*Task to carry out*: Write out the full data again, swapping "Image resolution" for "Screen resolution" wherever it occurs and changing nothing else.

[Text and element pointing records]
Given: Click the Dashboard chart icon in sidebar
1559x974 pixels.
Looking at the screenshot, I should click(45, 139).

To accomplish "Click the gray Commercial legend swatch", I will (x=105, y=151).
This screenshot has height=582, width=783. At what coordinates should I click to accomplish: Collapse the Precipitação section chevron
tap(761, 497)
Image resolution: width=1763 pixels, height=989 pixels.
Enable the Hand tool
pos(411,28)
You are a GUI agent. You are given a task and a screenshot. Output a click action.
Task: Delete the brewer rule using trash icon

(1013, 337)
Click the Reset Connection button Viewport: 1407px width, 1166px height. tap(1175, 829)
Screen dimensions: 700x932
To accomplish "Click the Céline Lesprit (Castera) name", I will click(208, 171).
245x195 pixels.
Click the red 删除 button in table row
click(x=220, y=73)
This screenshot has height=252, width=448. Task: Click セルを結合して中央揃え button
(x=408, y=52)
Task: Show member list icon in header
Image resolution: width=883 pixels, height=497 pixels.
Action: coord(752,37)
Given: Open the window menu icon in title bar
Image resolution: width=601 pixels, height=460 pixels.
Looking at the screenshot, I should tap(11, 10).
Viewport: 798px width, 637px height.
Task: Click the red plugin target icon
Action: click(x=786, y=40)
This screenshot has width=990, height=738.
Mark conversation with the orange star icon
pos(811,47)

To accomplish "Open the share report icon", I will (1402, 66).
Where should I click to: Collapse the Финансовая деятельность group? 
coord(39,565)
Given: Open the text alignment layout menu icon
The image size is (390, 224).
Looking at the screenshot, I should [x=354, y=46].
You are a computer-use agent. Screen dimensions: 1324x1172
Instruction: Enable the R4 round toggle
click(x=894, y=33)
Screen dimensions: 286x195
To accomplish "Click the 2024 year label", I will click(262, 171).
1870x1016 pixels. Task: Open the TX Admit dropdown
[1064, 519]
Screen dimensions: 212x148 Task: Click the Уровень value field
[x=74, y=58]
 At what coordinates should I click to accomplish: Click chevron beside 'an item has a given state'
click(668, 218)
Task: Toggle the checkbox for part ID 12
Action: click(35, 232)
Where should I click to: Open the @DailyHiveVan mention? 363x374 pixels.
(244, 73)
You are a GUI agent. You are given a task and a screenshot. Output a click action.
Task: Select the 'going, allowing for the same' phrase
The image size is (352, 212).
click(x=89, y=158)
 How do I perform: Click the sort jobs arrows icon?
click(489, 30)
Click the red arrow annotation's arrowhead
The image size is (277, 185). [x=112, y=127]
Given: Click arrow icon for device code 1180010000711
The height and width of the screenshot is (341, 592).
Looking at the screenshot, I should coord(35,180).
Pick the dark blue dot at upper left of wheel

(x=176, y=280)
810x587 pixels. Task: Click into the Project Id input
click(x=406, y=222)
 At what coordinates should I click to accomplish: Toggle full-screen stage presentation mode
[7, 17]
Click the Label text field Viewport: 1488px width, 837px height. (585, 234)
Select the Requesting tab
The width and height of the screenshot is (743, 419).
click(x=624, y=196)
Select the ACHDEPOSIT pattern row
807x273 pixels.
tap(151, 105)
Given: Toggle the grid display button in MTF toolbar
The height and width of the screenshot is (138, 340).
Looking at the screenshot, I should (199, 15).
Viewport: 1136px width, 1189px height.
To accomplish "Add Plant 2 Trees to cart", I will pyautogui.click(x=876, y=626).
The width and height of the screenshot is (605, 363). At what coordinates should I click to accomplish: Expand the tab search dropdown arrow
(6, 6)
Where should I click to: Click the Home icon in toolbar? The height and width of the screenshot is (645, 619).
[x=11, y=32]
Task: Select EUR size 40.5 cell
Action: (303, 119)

*Finished exercise*:
Given: Click the Dashboard chart icon in sidebar
1559x974 pixels.
Looking at the screenshot, I should click(45, 139).

To accomplish "Click the gray Commercial legend swatch", I will (x=105, y=151).
This screenshot has height=582, width=783. At what coordinates should I click to accomplish: Collapse the Precipitação section chevron
tap(761, 497)
Screen resolution: width=1763 pixels, height=989 pixels.
Enable the Hand tool
pos(411,28)
You are a GUI agent. You are given a task and a screenshot. Output a click action.
Task: Delete the brewer rule using trash icon

(1013, 337)
Click the Reset Connection button Viewport: 1407px width, 1166px height. tap(1175, 829)
Screen dimensions: 700x932
To accomplish "Click the Céline Lesprit (Castera) name", I will click(208, 171).
245x195 pixels.
Click the red 删除 button in table row
click(x=220, y=73)
This screenshot has height=252, width=448. Task: Click セルを結合して中央揃え button
(x=408, y=52)
Task: Show member list icon in header
Screen resolution: width=883 pixels, height=497 pixels.
Action: coord(752,37)
Given: Open the window menu icon in title bar
Screen resolution: width=601 pixels, height=460 pixels.
Looking at the screenshot, I should tap(11, 10).
Viewport: 798px width, 637px height.
Task: Click the red plugin target icon
Action: click(x=786, y=40)
This screenshot has width=990, height=738.
Mark conversation with the orange star icon
pos(811,47)

To accomplish "Open the share report icon", I will (1402, 66).
Where should I click to: Collapse the Финансовая деятельность group? 
coord(39,565)
Given: Open the text alignment layout menu icon
The image size is (390, 224).
Looking at the screenshot, I should [x=354, y=46].
You are a computer-use agent. Screen dimensions: 1324x1172
Instruction: Enable the R4 round toggle
click(x=894, y=33)
Screen dimensions: 286x195
To accomplish "Click the 2024 year label", I will click(262, 171).
1870x1016 pixels. Task: Open the TX Admit dropdown
[1064, 519]
Screen dimensions: 212x148 Task: Click the Уровень value field
[x=74, y=58]
 At what coordinates should I click to accomplish: Click chevron beside 'an item has a given state'
click(668, 218)
Task: Toggle the checkbox for part ID 12
Action: click(35, 232)
Where should I click to: Open the @DailyHiveVan mention? 363x374 pixels.
(244, 73)
You are a GUI agent. You are given a task and a screenshot. Output a click action.
Task: Select the 'going, allowing for the same' phrase
The image size is (352, 212).
click(x=89, y=158)
 How do I perform: Click the sort jobs arrows icon?
click(489, 30)
Click the red arrow annotation's arrowhead
The image size is (277, 185). [x=112, y=127]
Given: Click arrow icon for device code 1180010000711
The height and width of the screenshot is (341, 592).
Looking at the screenshot, I should coord(35,180).
Pick the dark blue dot at upper left of wheel

(x=176, y=280)
810x587 pixels. Task: Click into the Project Id input
click(x=406, y=222)
 At what coordinates should I click to accomplish: Toggle full-screen stage presentation mode
[7, 17]
Click the Label text field Viewport: 1488px width, 837px height. (585, 234)
Select the Requesting tab
The width and height of the screenshot is (743, 419).
click(x=624, y=196)
Select the ACHDEPOSIT pattern row
807x273 pixels.
tap(151, 105)
Given: Toggle the grid display button in MTF toolbar
The height and width of the screenshot is (138, 340).
Looking at the screenshot, I should (199, 15).
Viewport: 1136px width, 1189px height.
To accomplish "Add Plant 2 Trees to cart", I will pyautogui.click(x=876, y=626).
The width and height of the screenshot is (605, 363). At what coordinates should I click to accomplish: Expand the tab search dropdown arrow
(6, 6)
Where should I click to: Click the Home icon in toolbar? The height and width of the screenshot is (645, 619).
[x=11, y=32]
Task: Select EUR size 40.5 cell
Action: (303, 119)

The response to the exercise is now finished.